Exercise prompt: The lines to extract run from the start of the records through the line with "History (187, 2141)", both ends included; drop the pictures.

Provided data:
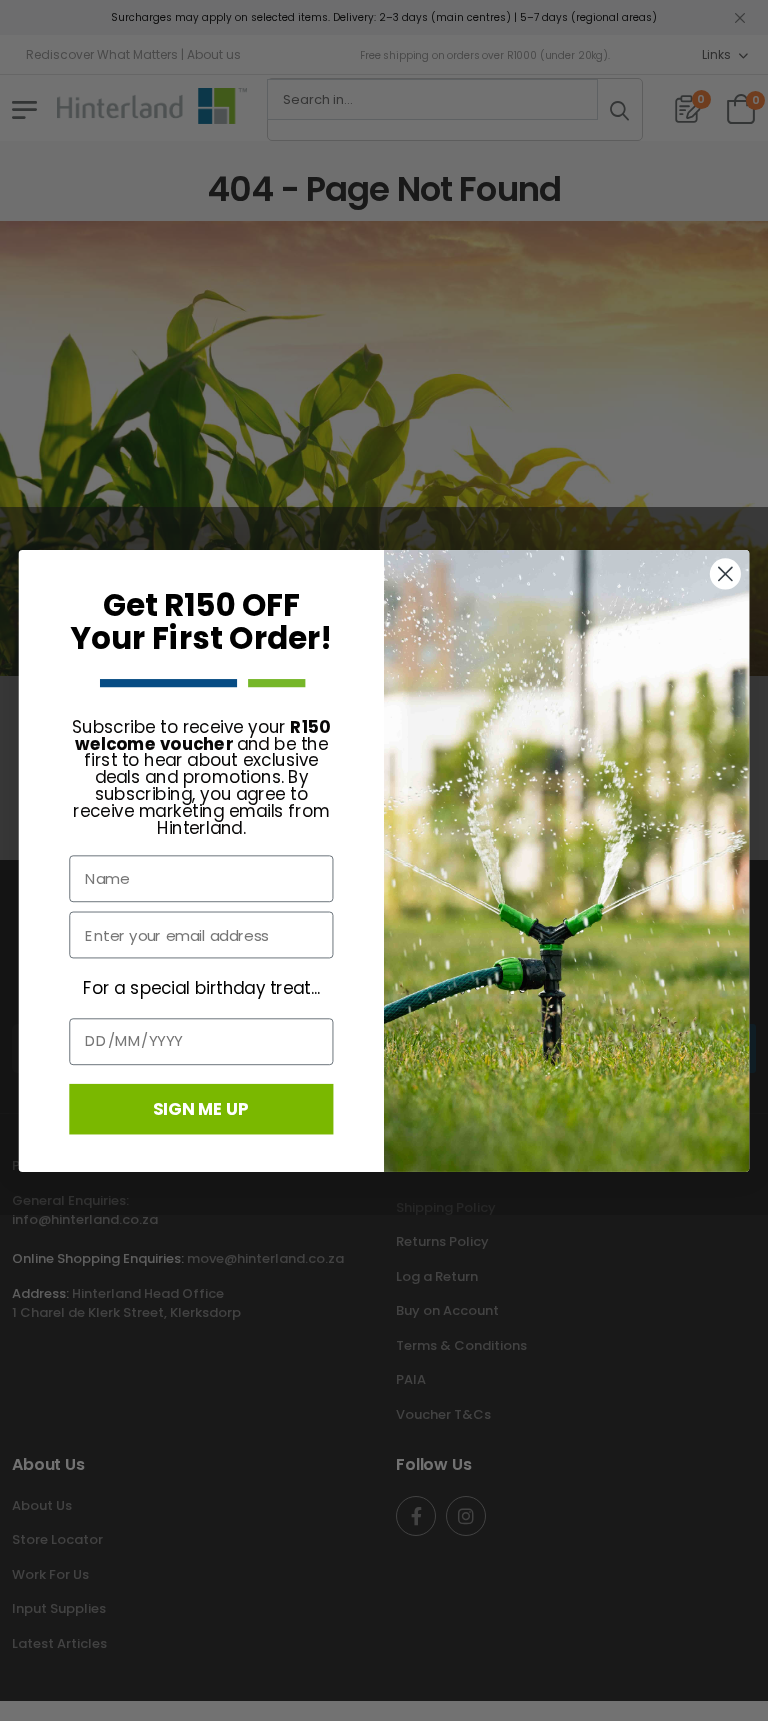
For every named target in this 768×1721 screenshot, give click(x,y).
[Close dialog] (725, 573)
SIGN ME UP (201, 1107)
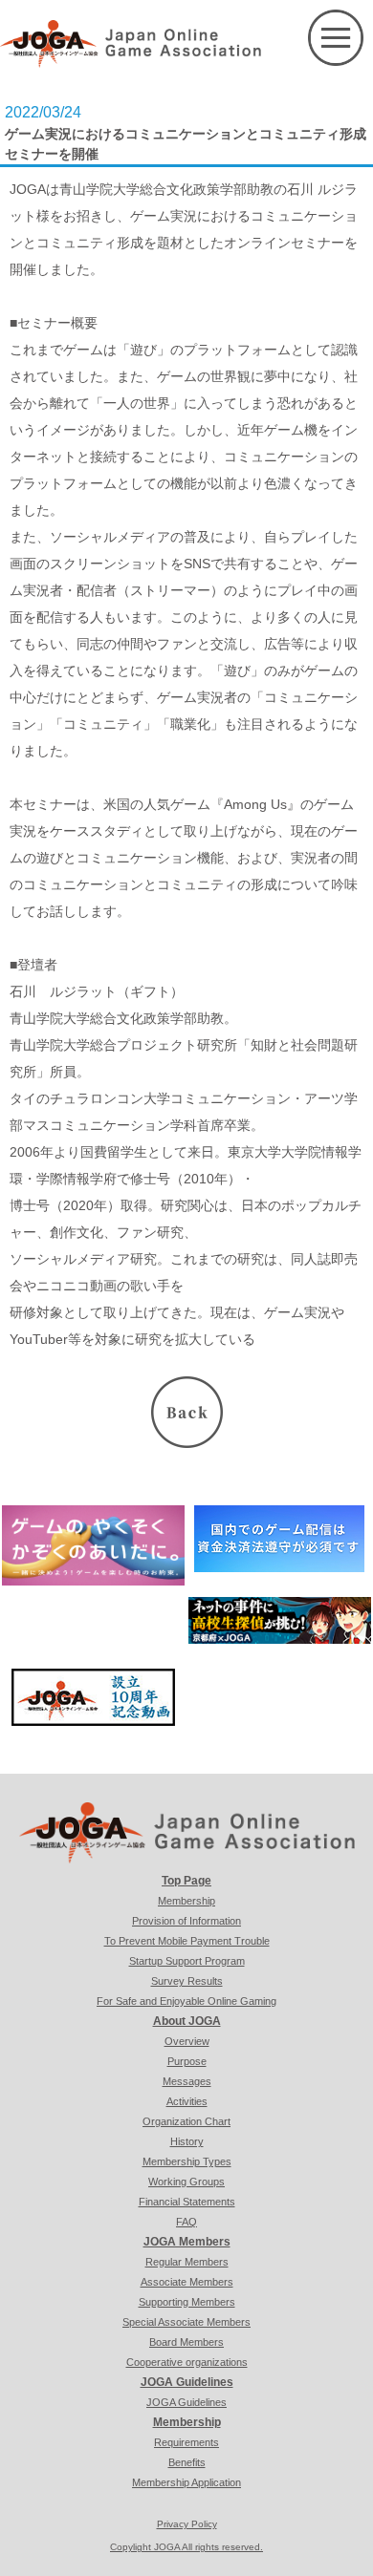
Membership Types (187, 2161)
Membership (186, 1900)
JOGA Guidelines (187, 2382)
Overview (187, 2041)
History (187, 2141)
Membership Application (186, 2482)
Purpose (187, 2061)
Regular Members (187, 2261)
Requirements (186, 2442)
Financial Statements (187, 2201)
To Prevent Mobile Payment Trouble (187, 1941)
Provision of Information (186, 1921)
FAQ (186, 2221)
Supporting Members (187, 2302)
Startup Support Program (187, 1961)
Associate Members (187, 2282)
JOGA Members (186, 2241)
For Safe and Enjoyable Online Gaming (186, 2001)
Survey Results (187, 1981)
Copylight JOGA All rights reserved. (186, 2547)
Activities (187, 2101)
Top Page (186, 1880)
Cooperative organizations (187, 2362)
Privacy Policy (187, 2524)
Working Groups (186, 2181)
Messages (187, 2081)
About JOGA (187, 2021)
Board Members (186, 2342)
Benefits (187, 2462)
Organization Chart (186, 2121)
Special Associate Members (186, 2322)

Answer to this problem:
For every named target in this 768×1721 screenshot, give click(x,y).
[Close dialog] (725, 573)
SIGN ME UP (201, 1107)
Membership Types (187, 2161)
Membership (186, 1900)
JOGA Guidelines (187, 2382)
Overview (187, 2041)
History (187, 2141)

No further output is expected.